Husiler, İran'ın desteğiyle askeri yeteneklerini geliştirmek için ateşkesten yararlandı (Reuters)
Husiler, İran'ın desteğiyle askeri yeteneklerini geliştirmek için ateşkesten yararlandı (Reuters)
TT

BM Güvenlik Konseyi, Husilerin Suudi Arabistan'ın güneyine yönelik saldırısını 'şiddetle' kınadı

Husiler, İran'ın desteğiyle askeri yeteneklerini geliştirmek için ateşkesten yararlandı (Reuters)
Husiler, İran'ın desteğiyle askeri yeteneklerini geliştirmek için ateşkesten yararlandı (Reuters)

Birleşmiş Milletler (BM) Güvenlik Konseyi, Suudi Arabistan'ın güney sınırına düzenlenen ve "Meşru Hükümeti Destekleme Koalisyonu" bünyesinde görev yapan Bahreyn güçlerinden 4 askerin öldürülmesine yol açan son Husi saldırısını güçlü bir şekilde kınadı ve bu saldırıyı ‘tehlikeli bir tehdit’ olarak nitelendirdi.

BM Güvenlik Konseyi dün (Cuma) yaptığı açıklamada saldırıyı kınadı. Bu kınama, Husilere ve İran'a intihar uçağı motorları sağlayan Çinli bir kuruluşa yönelik ABD yaptırımlarının uygulanmasının ardından geldi. Güvenlik Konseyi, Husi saldırısını "özellikle Yemen'de barış sürecine ve bölgesel istikrara yönelik ciddi bir tehdit" olarak nitelendirdi ve Husilere "terörist saldırılara" son verme çağrısında bulundu. Şarku’l Avsat’ın edindiği bilgiye göre konsey ayrıca Suudi Arabistan sınırına yakın şehirlerdeki altyapıların hedef alınması konusundaki endişesini de yineledi.

Husiler, barışı sağlamaya yönelik uluslararası ve BM çabalarına uzlaşmaz bir şekilde karşılık veriyor ve güce güveniyorlar (AFP)
Husiler, barışı sağlamaya yönelik uluslararası ve BM çabalarına uzlaşmaz bir şekilde karşılık veriyor ve güce güveniyorlar (AFP)

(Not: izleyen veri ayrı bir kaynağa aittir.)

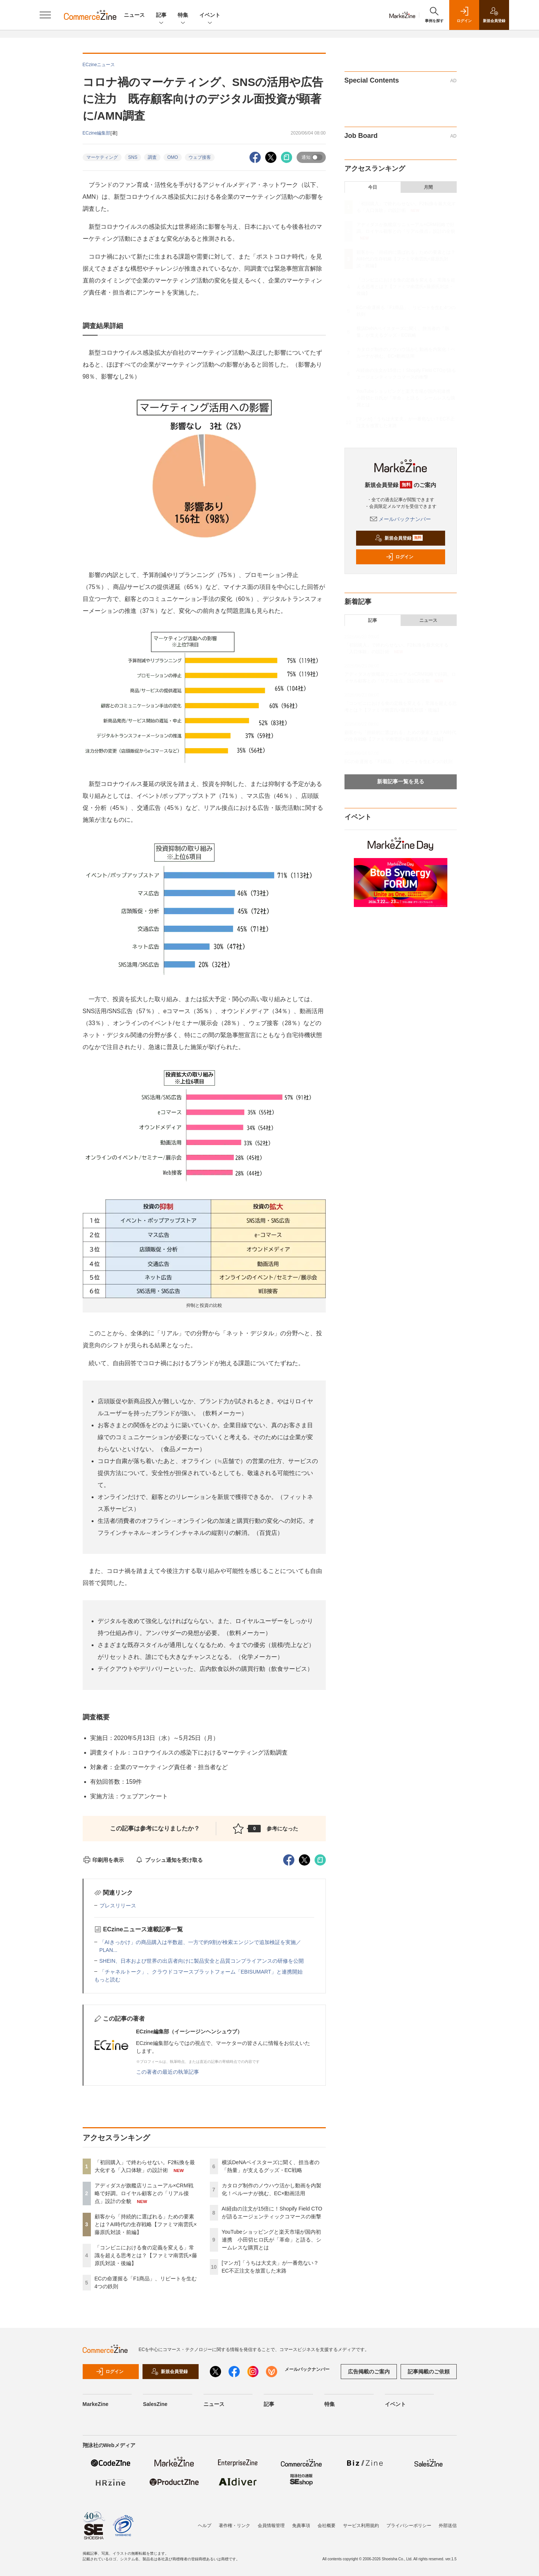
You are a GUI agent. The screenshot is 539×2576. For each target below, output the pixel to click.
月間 (428, 187)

Arap Dünyası Haber Ajansı’nın (WAP) aktardığına göre Güvenlik Konseyi'ne üye devletler, ilgili tüm taraflara uluslararası hukuk ve uluslararası insancıl hukuk hükümleri uyarınca yükümlülüklerini yerine getirmeye çağrıda bulundu. Konsey üyeleri, kalıcı ateşkes yönünde kararlı adımlar atılması gereğini ve Yemen'de acılara son verecek siyasi çözüme ulaşma çabalarına desteklerini vurguladı. Ayrıca BM'nin Yemen elçisinin buradaki çatışmaya çözüm bulma çabalarına da destek verdiklerini de ifade ettiler.

Yemen'deki “Meşru Hükümeti Destekleme Koalisyonu” Müşterek Kuvvetler Komutanlığı, geçtiğimiz pazartesi günü, Suudi Arabistan'ın güney sınırında konuşlu Bahreyn kuvvettlerine bağlı 4 askerin Husilerin insansız hava aracıyla düzenlediği saldırıda öldürüldüğünü açıklamış ve buna uygun bir cevap verme hakkını saklı tuttuğunu vurgulamıştı.

Güvenlik Konseyi'nin açıklaması, Suudi Arabistan ve Umman Sultanlığı'nın Husileri Yemen ateşkesini yenilemeye ikna etme çabalarına öncülük ettiği bir dönemde geldi. Söz konusu iki ülke çabalarını, ateşkesi insani dosyaları da kapsayacak şekilde genişleterek, dokuz yıldır devam eden çatışmayı sona erdirecek bir yol haritasının belirlenmesi yönünde ortaya koyuyor.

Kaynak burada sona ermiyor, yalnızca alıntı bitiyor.